*PROBLEM DESCRIPTION:* From the line containing "At what coordinates should I click to accomplish: Click" to the last line of the listing, both included, copy every line exactly and drop the pictures.
= = = = =
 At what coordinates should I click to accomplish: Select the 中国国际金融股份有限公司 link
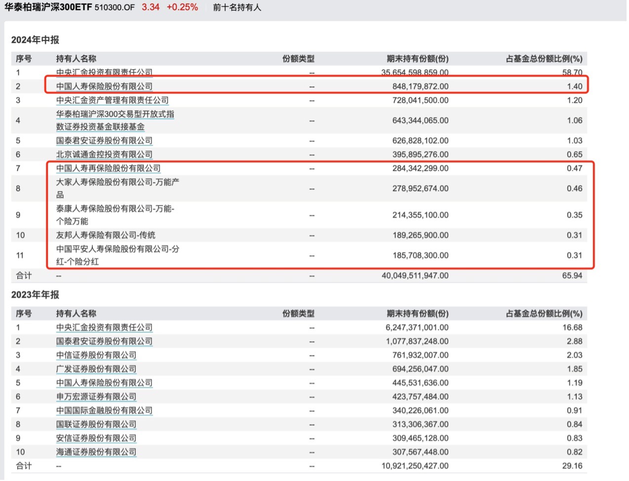point(104,410)
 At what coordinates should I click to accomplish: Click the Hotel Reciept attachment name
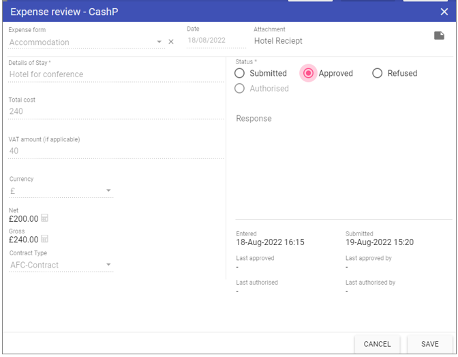click(x=278, y=41)
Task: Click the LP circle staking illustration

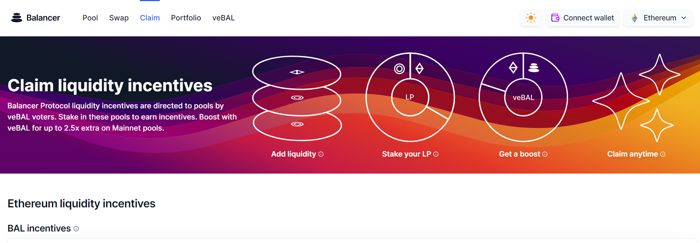Action: pos(410,97)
= = = = =
*COMPLETED TASK:*
 At what coordinates should I click to accomplish: Click the Hotel Reciept attachment name
click(x=278, y=41)
Task: Click the LP circle staking illustration

Action: pos(410,97)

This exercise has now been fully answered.